Successful applications of AI (text generation, chatbots, image manipulation, etc.) just don’t matter if a significant fraction of decisions are wrong—just try again. There are always human supervisors between generator and use. In driving, a mistake hurts someone, or annoys the passenger enough to prefer to pay for a human driver.
#2.5 (a extension of robustness into the physical world) is that operations are VASTLY harder, and the economics are very different too. Pure-information AI is expensive to develop and train, but not that expensive to run. And it’s hard to physically interfere with or steal a chatbot. Driving is expensive to actually execute—it requires expensive sensors and maintenance, so the variable cost to deliver it is much higher, which makes it harder to be usefully (profitably) deployed. And it can be stolen or vandalized, adding to the difficulty of operations. And don’t forget the latency and mobility requirements which make it WAY harder to use shared (cloud) resources for multiple instances.

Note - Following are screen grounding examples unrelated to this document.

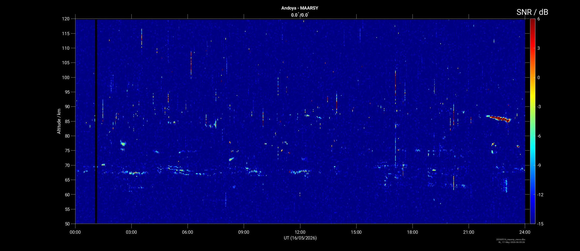Click the 120 altitude tick label
Image resolution: width=580 pixels, height=251 pixels.
pyautogui.click(x=66, y=19)
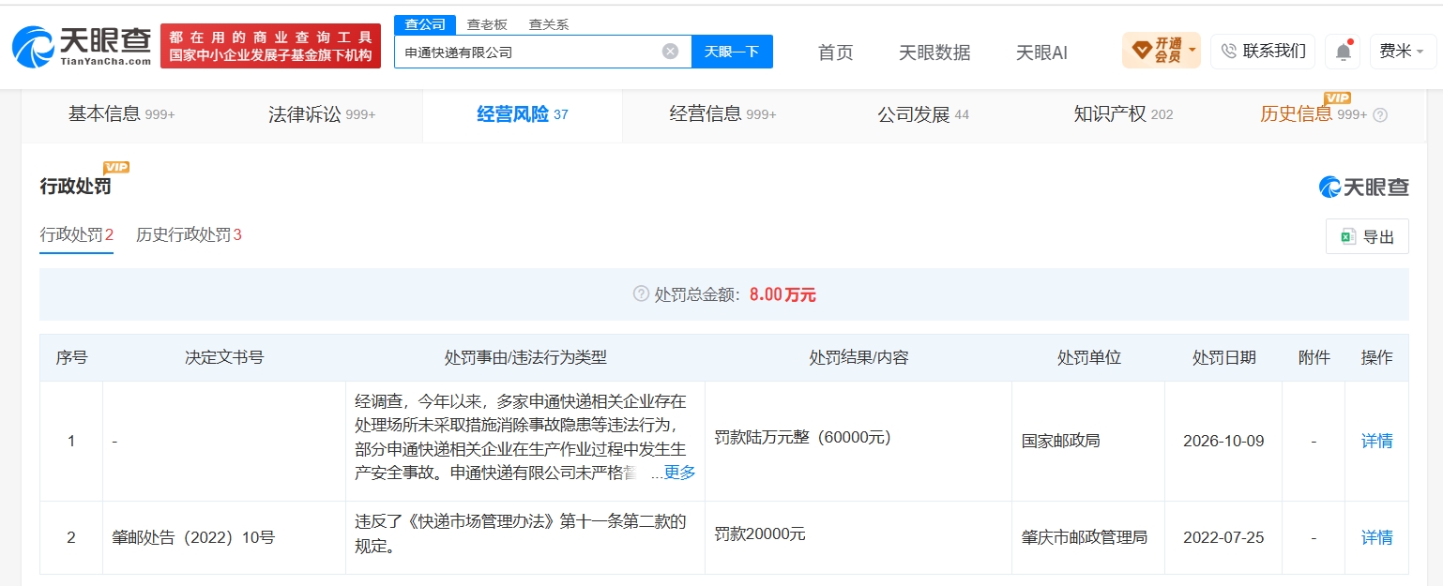Clear the search box with X icon
Viewport: 1443px width, 586px height.
coord(670,52)
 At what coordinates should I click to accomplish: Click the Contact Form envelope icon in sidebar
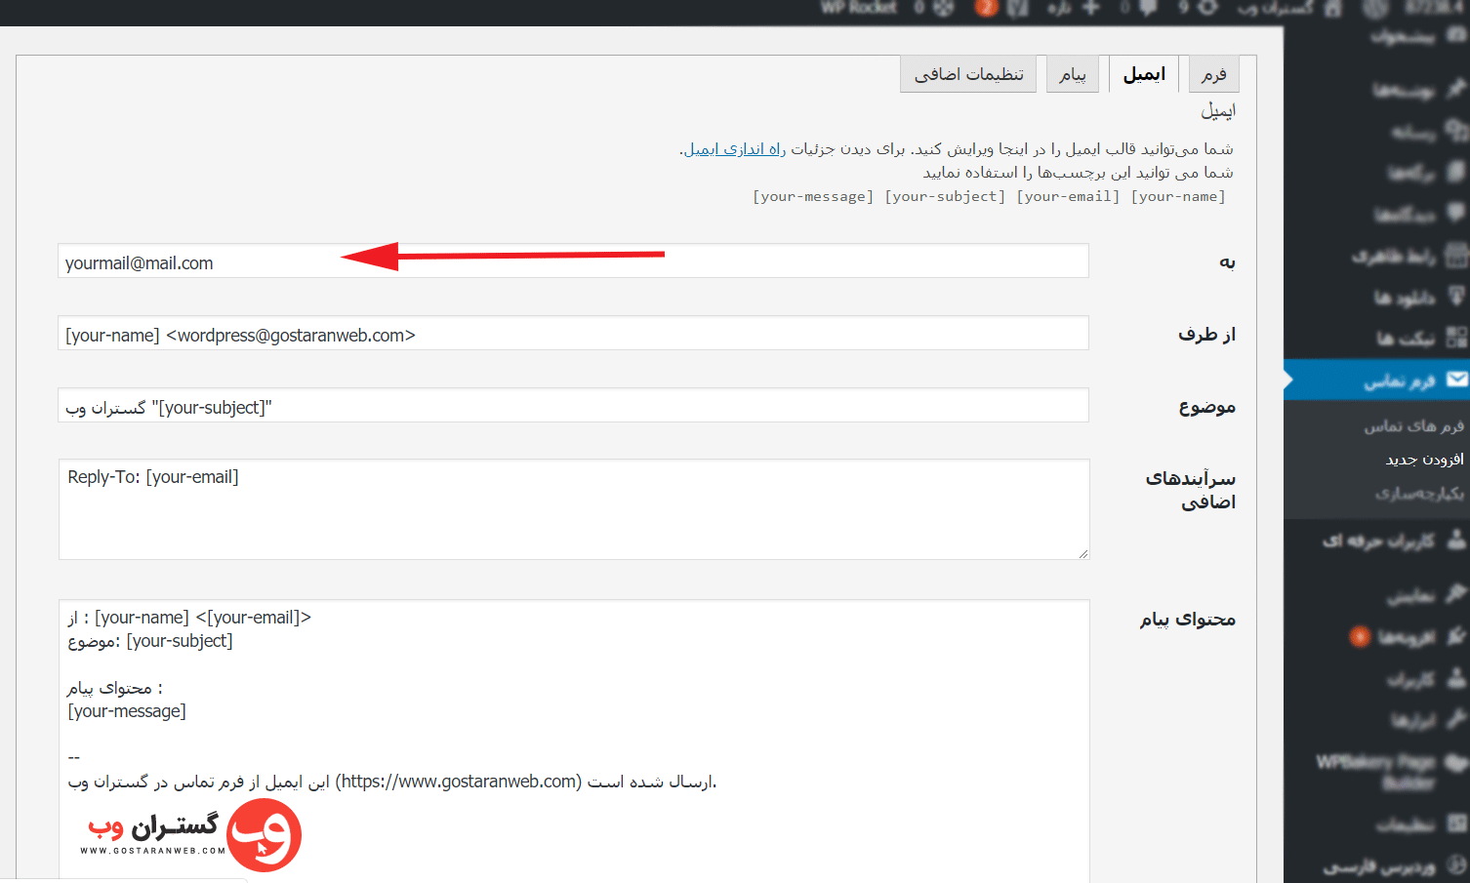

I like to approach this question by thinking of incentives.
I would add two more elements to your three listed reasons: (1) mature alternatives (2) risk aversion which causes general adoption of a new technologies to take a long time.
While the promise of self-driving cars could bring lots of benefits, the current alternatives are so advanced and refined that there is not a huge urgency to switch to the new alternatives yet.
People and governments resist new technologies and need lots of assurances before the new (driverless cars, etc.) is accepted.
Consider an imperfect example/analogy: Covid vaccines happened way faster than anything like it in history because of the extreme incentives involved—the world had ground to a halt and many thousands of people were dying daily.